Segment Start: SUPPLIED TEXT
Question

If $\cos A+\cos B+\cos C=0$ and $\cos 3A+\cos 3B+\cos 3C=\lambda \cos A\cos B\cos C$ then $\lambda$ is

• A. 8
• B. 10
• C. 12
• D. 16

Answer 1

Answer: (C)

12

Given $\cos A+\cos B+\cos C=0$-----equ($1$)

We know $x^3+y^3+z^3-3xyz=(x+y+z)(x^2+y^2+z^2-xy-xz-yz)$.

Let $x=\cos A,y=\cos B$ and $z=\cos C$

$\cos A+\cos B+\cos C=x+y+z=0$ , so this identity becomes

$x^3+y^3+z^3-3xyz=0$

$x^3+y^3+z^3=3xyz$

${\cos }^3\left(A\right)+{\cos }^3\left(B\right)+{\cos }^3\left(C\right)=3\cos A\cos B\cos C$

Now, $\cos \left(3A\right)=\cos (2A+A)$

=$\cos \left(2A\right)\cos A-\sin \left(2A\right)\sin A$

= $\left({\cos }^2\right(A)-{\sin }^2(A\left)\right)\cos A-\left(2\sin A\cos A\right)\sin A$

= ${\cos }^3\left(A\right)-3\cos A{\sin }^2\left(A\right)$

=${\cos }^3\left(A\right)-3\cos A(1-{\cos }^2(A\left)\right)$

=$4{\cos }^3\left(A\right)-3\cos A$

Similarly $\cos \left(3B\right)=4{\cos }^3\left(B\right)-3\cos B$ and

$\cos \left(3C\right)=4{\cos }^3\left(C\right)-3\cos \left(C\right)$

$\therefore \cos \left(3A\right)+\cos \left(3B\right)+\cos \left(3C\right)$ =$4\left({\cos }^3\right(A)+{\cos }^3(B)+{\cos }^3(C\left)\right)-3(\cos A+\cos B+\cos C)$

=$4\left(3\cos A\cos B\cos C\right)-3\left(0\right)$

= $12\cos A\cos B\cos C$

$\therefore \lambda =12$
Segment End: SUPPLIED TEXT
* _WHAT TO DO_
1: In the trigonometry solution, rewrite the stretch from "If $\cos A+\cos" through "A+\cos B+\cos C=0$-----equ($1$)", swapping "Answer" for "Solution".
2: According to the trigonometry solution, what is cos 3A equal to when written in terms of cos A?
Segment Start: DATA FOR ANALYSIS
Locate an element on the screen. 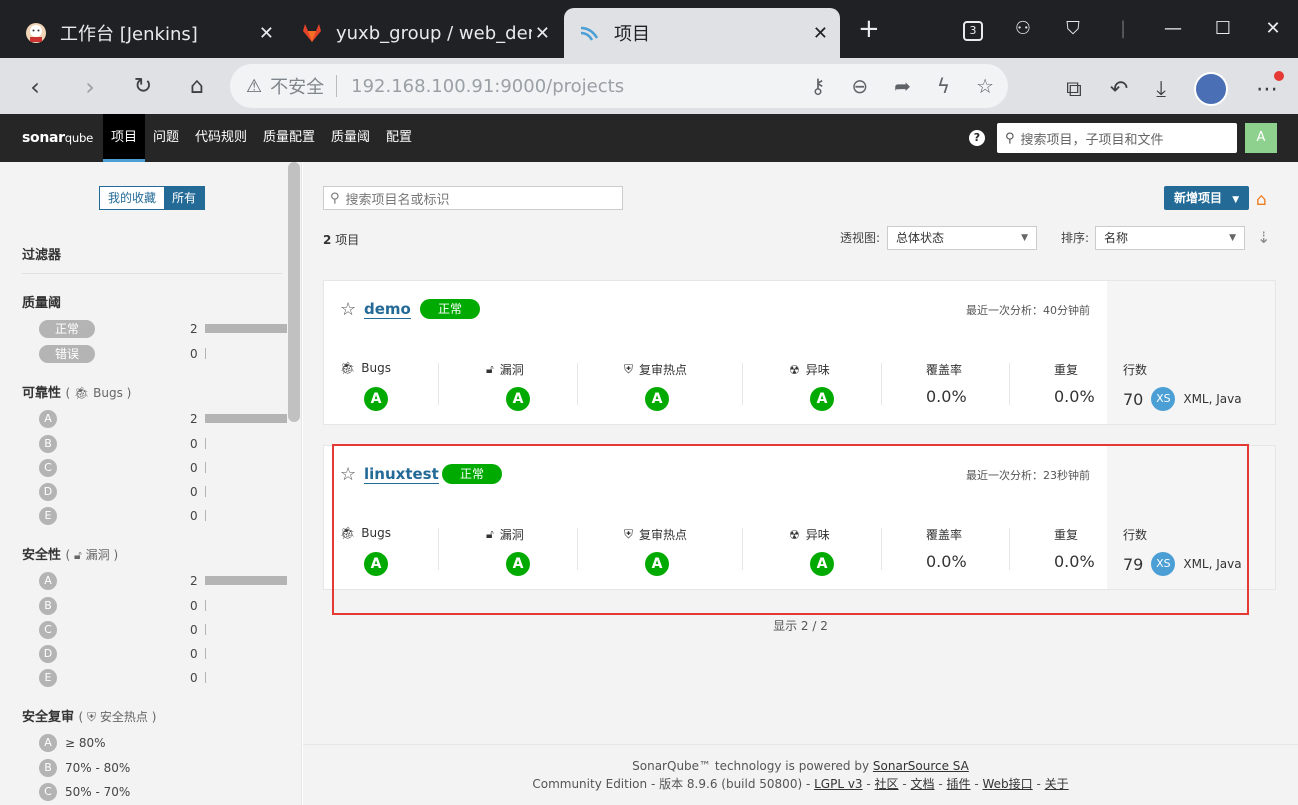  extension-icon: ⧉ is located at coordinates (1074, 90).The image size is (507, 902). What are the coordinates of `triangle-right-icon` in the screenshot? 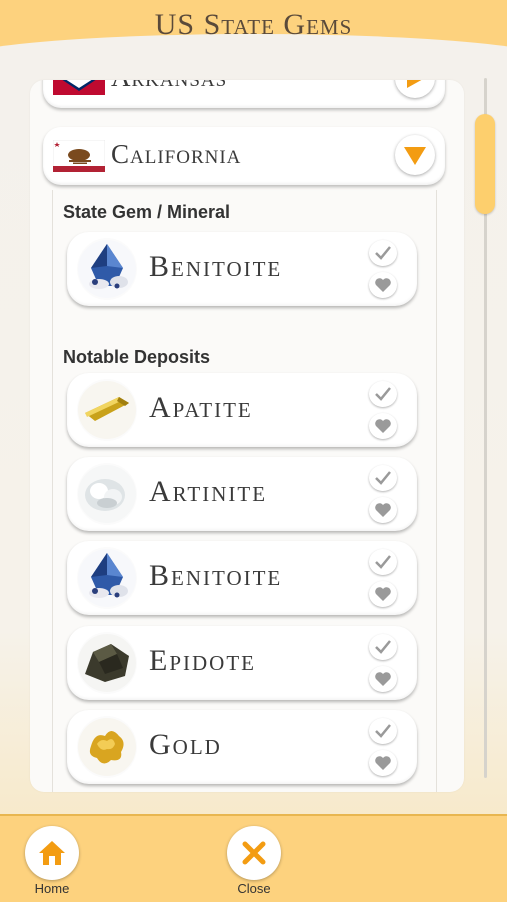 It's located at (414, 84).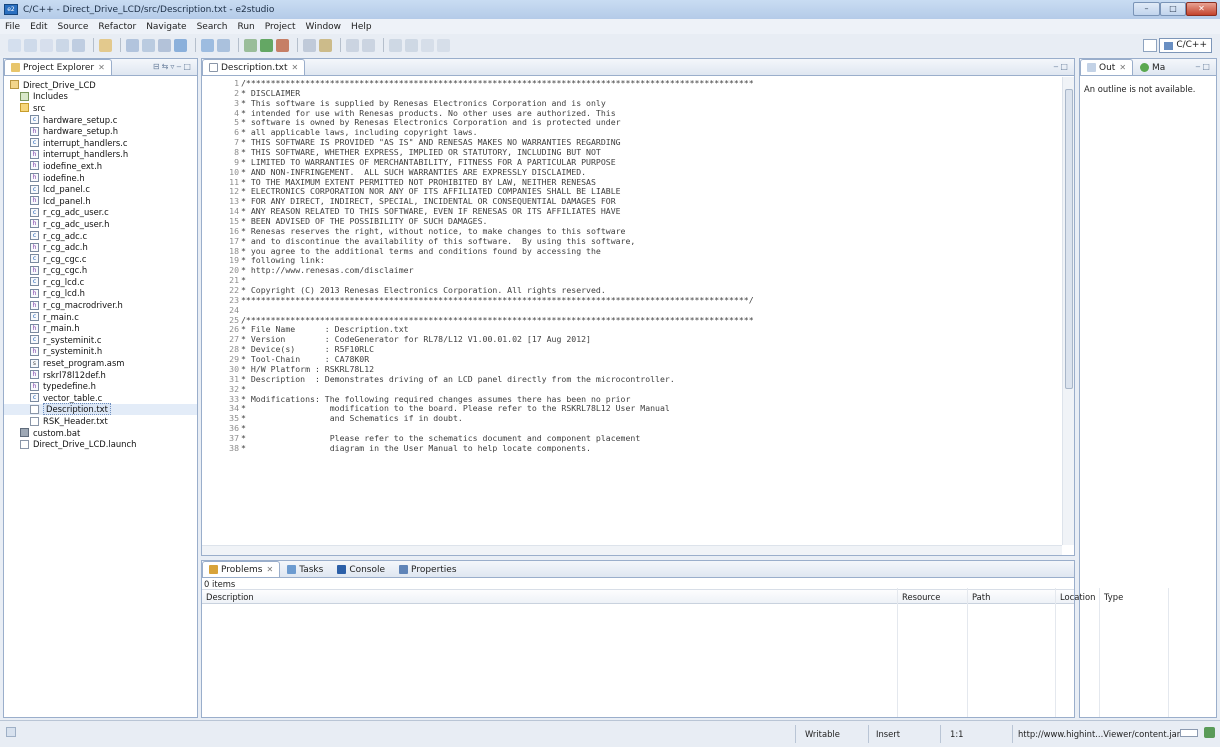 This screenshot has width=1220, height=747. Describe the element at coordinates (208, 45) in the screenshot. I see `debug-config-icon` at that location.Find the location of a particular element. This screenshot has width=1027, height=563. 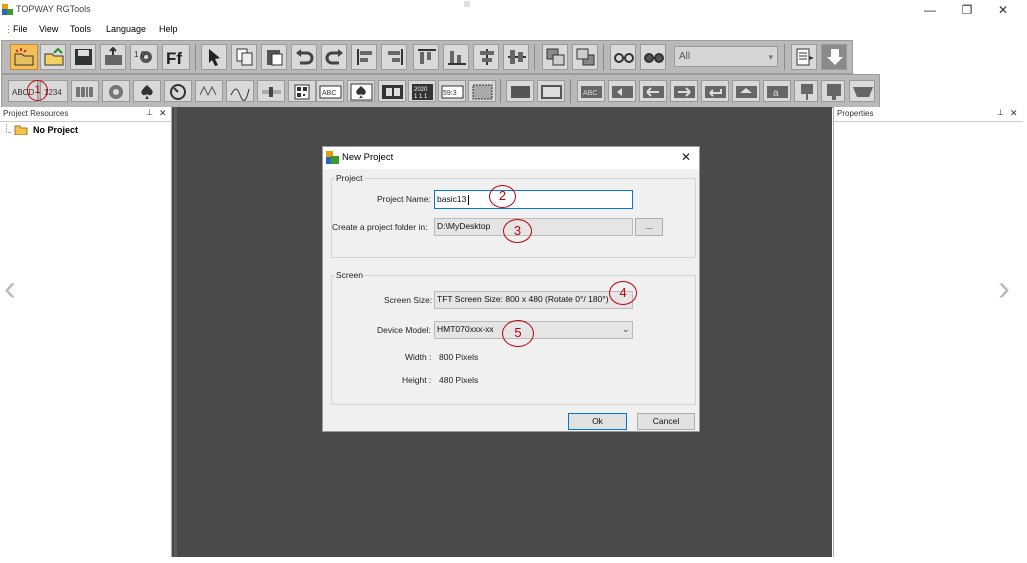

slider-widget-button is located at coordinates (271, 91). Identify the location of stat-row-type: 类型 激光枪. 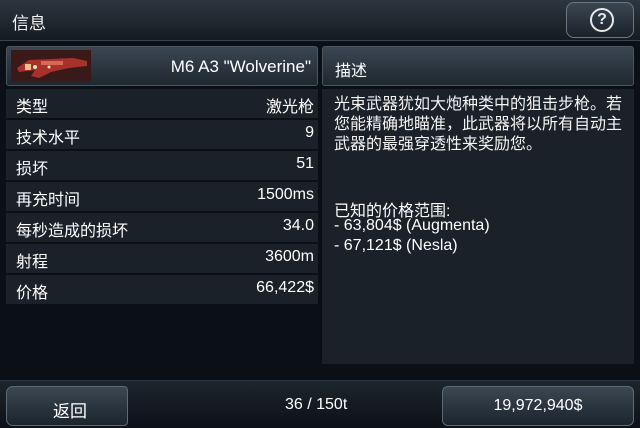
(162, 104).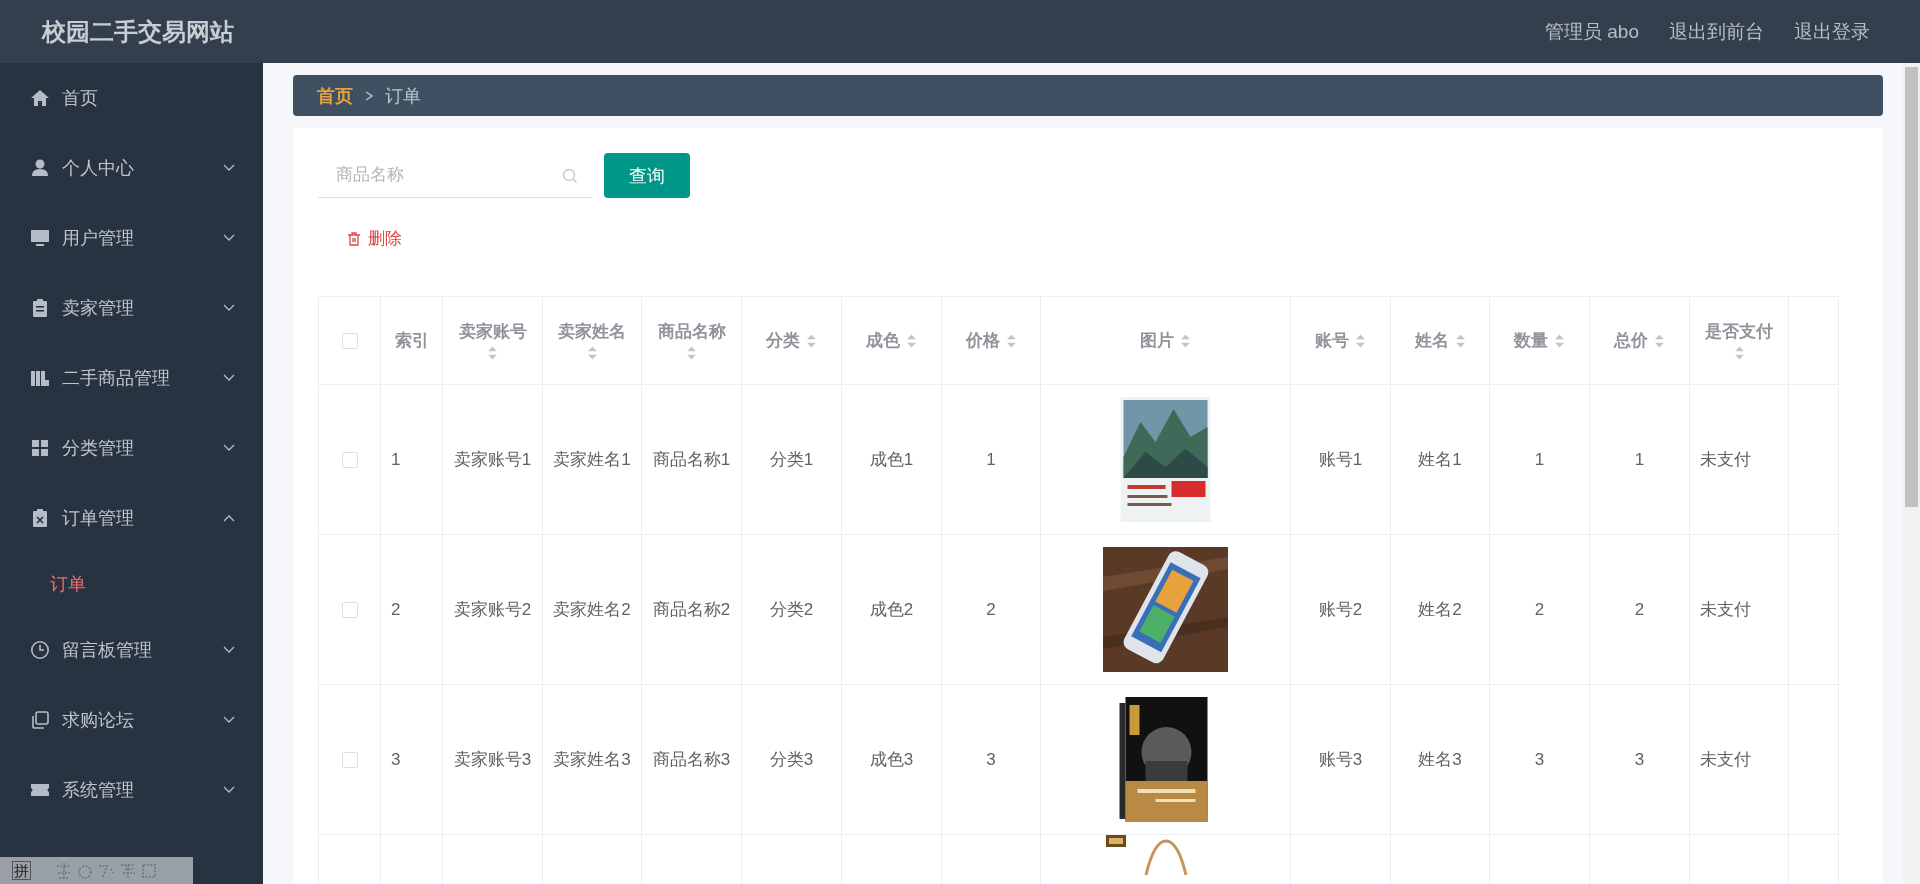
Segment End: DATA FOR ANALYSIS
* _RESULTS FOR EACH TASK_
1:
If $\cos A+\cos B+\cos C=0$ and $\cos 3A+\cos 3B+\cos 3C=\lambda \cos A\cos B\cos C$ then $\lambda$ is

• A. 8
• B. 10
• C. 12
• D. 16

Solution 1

Solution: (C)

12

Given $\cos A+\cos B+\cos C=0$-----equ($1$)

2: cos 3A = 4cos³A − 3cos A